看柳木發呆,獨孤蘭若說道:
「不過,你能讓抱琴放下刀劍確實是件好事。她本就不適合作刺客,她武藝非凡但怕見血。連殺個雞都不敢看,卻是從記事起開始練習各種武藝。」獨孤蘭若這話是感激。
柳木長出一口氣:「我知道抱琴竟然是排在葉四娘之前,嚇了我一跳。」
「她武藝不如葉四娘。」
「不重要了,我會讓她知道,這世人殺人最狠的絕對不是刀。話說,我要的驢怎麼樣了。」
獨孤蘭若明白,柳木提的不是驢,也不是驢皮,而是膠。
自大婚之後,獨孤蘭若已經有很久沒有去自己的藥坊,而驢膠這種東西又不敢交給其他人,這驢膠的作用連孫老神仙都驚訝,所以製作的法子肯定不敢外傳。
而且獨孤蘭若身邊幾個好用的藥師又在并州,主持着傷藥的量產化事宜。
沒人可用。
獨孤蘭若想了想後告訴柳木:「這幾天,從并州調回兩人,入冬就開始制膠。」
「相信我,長安城沒有婦人不喜歡這東西,這是比白鳳丸更高級的物品。話說,這白鳳丸怎麼沒在賬本上見到收益。」
「貪心!」獨孤蘭若笑罵了一句:「那是大娘的嫁妝,依禮收入是她的私房錢。」
「這個,好多錢。」柳木一副很後悔的表情。
獨孤蘭若沒接這話,她知道柳木純粹就是說說罷了,只說道:「我邀請了金德曼在我涇陽莊子小住些日子,新羅使節已經在昨晚向父皇辭行。說是新年前會再來。」
柳木抱着雙臂沒接話。
這事又讓柳木為難了,李世民想知道柳木對新羅下手的原因,可柳木到現在還沒有想好要如何回答,這藉口不好編。
這時,長安秦王府。
李世民依然還在馬廄里研究他的新馬,秦王府在長安的武官都沒有在,看到李世民新挑的馬之後,全部跑去涇河馬場跳馬了。
房玄齡這時進來,揮手讓馬夫的僕從離開。
「有事?」
「算是有吧。來到聞月閣的消息,李藝……」房玄齡剛開口就被李世民打斷:「是羅藝,莫說聖人於他賜姓李,這卻是一條餵不熟的白眼狼,他對太子也並不忠心,只圖自己的利益,這等貨色不要稱呼他為李藝。」
「是,羅藝找了些人脈,花了些錢帛。想請這些人幫他進言,他想歸封地為大唐戍邊。」房玄齡不緊不慢的說着。
李世民臉色變的很難看:「本王看來,他是想死。」
「臣下也認為這是取死之道,雖然他受封燕郡王,但這封地難道就是幽州嗎?」房玄齡說的幽州可不是指某個城,而是指古九州的說法。
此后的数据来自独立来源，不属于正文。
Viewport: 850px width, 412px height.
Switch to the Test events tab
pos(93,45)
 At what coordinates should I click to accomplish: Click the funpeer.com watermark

「拖。」李世民冷靜下來之後對房玄齡說道:「這事情不能讓他幾個月就辦成,但不能就這樣跟太子府正面衝突,所以先拖着。能拖多久拖多久。」
房玄齡反問:「萬一拖不住呢?」
「小木知道不?」
「還不知,我吩咐聞月閣暫時不要告訴木郎君。這事秦王府來處理,木郎君大婚這才沒幾天,自然要過上些輕鬆的日子。不過殿下,您似乎以為木郎君能解決此事?」房玄齡不解。
李世民淡淡的一笑:「之前沒想到,昨天才意識到的。他才十八,這個年齡是可以胡鬧的。無論幹了什麼,本王都可以替他收場。」
房玄齡也笑了:「殿下,您替他收不了場。至少眼下不行,不說別的,僅聞月閣這事臣下就如履薄冰,一但被長安城其他人知道了,就會傳到聖人那裏,殿下您未必扛得住,到時候還是需要木郎君來扛。」
「嘶……」李世民被狠狠的將了一軍,而且無解。
房玄齡繼續說道:「木郎君甚至不需要去扛,一個理由就夠了,非但不受罰反而會有獎賞。臣已經讓聞月閣主要的人手都記住一句話,一但聖人知曉聞月閣內幕,咬死一句話,他們的任務是監視遼東四族。」
「有房公在,本王如虎添翼。」李世民對着房玄齡長躬一禮。